By Amy West | December 19, 2013
Starting the Conversation: University-wide Research Data Management Policy An OCLC Research Report by: Ricky Erway, OCLC Research
Key highlights:
- The benefits of funder-required data management planning should apply to all research data
- Research and Compliance Offices, IT, Academic units, the Library, and Researchers should be involved in setting policy
- An entrepreneurial person may need to get things going—why not the library director?
Starting the Conversation: University-wide Research Data Management Policy is a call for action that summarizes the benefits of systemic data management planning and identifies the stakeholders and their concerns. It also suggests that the library proactively initiate a conversation among these stakeholders to get buy-in for a high-level, responsible data planning and management policy that is proactive, rather than reactive, and is also supported and sustainable.
The Stakeholders identified in the report include:
- The University
- The Office of Research
- The Research Compliance Office
- The Information Technology Department
- The Researchers
- The Academic Units
- The Library
The intended audience for this call for action is library directors, not because they alone can make this happen, but to encourage them to initiate the conversation. The bulk of the document advocates for the library director to initiate a conversation among the stakeholders and addresses the various topics that should be discussed. A checklist of issues is also provided to help the discussion result in a supportable and sustainable policy.
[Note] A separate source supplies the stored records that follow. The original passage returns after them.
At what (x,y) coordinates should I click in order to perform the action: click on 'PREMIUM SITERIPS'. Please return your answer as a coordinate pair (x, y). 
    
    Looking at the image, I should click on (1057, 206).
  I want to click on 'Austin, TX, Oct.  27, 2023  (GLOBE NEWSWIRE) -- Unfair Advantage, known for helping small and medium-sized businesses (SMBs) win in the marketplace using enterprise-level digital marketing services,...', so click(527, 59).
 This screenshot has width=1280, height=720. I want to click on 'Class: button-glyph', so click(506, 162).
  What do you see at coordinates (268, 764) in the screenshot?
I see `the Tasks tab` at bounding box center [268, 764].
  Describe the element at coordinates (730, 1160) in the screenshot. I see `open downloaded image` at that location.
Suggested elements of the conversation include:
- Who owns the data?
- What Requirements are Imposed By Others?
- Which Data Should Be Retained?
- For How Long Should Data Be Maintained?
- How Should Digital Data Be Preserved?
- Are there Ethical Considerations?
- How are Data Accessed?
- How Open Should the Data Be?
- How Will Costs Be Managed?
- What are the Alternatives to Local Data Management?
Library directors are invested not only because their libraries may be recipients of data in need of curation and of requests for guidance, but more importantly because library staff have significant skills and experience to contribute to the discussion. This is an opportunity for the library director to play an entrepreneurial role in furthering the mission of the larger enterprise.
This report was made possible by the contributions and support of the following members of the OCLC Research Library Partnership **Data Curation Policy Working Group **whose broad range of experience and perspectives was invaluable:
- Dan Tsang, chair — University of California, Irvine
- Anna Clements — University of St. Andrews
- Joy Davidson — DCC, University of Glasgow
- Mike Furlough — Pennsylvania State University
- Amy Nurnberger — Columbia University
- Sally Rumsey — University of Oxford
- Anna Shadbolt — University of Melbourne
- Claire Stewart — Northwestern University
- Beth Warner — Ohio State University
- Perry Willett — California Digital Library
This work is an output of our Role of Libraries in Data Curation activity, which falls under our work agenda theme of Advancing the Research Mission.